Data for analysis below:

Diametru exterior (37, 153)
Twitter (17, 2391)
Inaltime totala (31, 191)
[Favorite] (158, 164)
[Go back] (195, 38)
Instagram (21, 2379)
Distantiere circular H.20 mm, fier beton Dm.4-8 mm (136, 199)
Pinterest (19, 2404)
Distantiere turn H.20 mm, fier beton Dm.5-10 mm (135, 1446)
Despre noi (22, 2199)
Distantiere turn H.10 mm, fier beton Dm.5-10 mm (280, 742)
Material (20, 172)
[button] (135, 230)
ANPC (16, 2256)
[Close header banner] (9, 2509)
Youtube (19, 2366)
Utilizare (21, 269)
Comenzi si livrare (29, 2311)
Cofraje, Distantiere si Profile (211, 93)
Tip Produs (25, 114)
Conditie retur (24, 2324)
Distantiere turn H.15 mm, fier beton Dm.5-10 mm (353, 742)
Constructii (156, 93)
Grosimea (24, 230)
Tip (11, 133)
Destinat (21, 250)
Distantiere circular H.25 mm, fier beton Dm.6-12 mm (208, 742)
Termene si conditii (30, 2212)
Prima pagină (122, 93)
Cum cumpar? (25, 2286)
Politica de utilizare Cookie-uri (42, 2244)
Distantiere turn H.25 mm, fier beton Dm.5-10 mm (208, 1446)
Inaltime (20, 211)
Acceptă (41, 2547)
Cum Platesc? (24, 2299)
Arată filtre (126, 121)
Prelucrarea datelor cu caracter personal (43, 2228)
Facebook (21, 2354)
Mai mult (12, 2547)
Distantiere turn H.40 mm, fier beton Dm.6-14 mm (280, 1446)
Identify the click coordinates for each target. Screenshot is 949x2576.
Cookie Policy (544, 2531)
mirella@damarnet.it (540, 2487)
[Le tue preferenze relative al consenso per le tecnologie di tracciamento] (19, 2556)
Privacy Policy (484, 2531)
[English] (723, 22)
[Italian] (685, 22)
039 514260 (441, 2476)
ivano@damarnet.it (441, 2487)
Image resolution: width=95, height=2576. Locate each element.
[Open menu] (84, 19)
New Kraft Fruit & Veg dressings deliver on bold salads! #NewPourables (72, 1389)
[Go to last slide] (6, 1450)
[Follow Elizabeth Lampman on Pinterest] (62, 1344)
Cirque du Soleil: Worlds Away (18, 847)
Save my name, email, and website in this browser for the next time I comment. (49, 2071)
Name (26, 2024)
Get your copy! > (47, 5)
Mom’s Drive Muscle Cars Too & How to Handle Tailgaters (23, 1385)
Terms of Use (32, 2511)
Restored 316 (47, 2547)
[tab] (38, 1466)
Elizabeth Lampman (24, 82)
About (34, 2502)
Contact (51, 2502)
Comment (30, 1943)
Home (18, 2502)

End of Data for analysis.

- Work instruction
Tally up the lines in the data that hold the word "damarnet". Only the total should be given.

- Written solution
2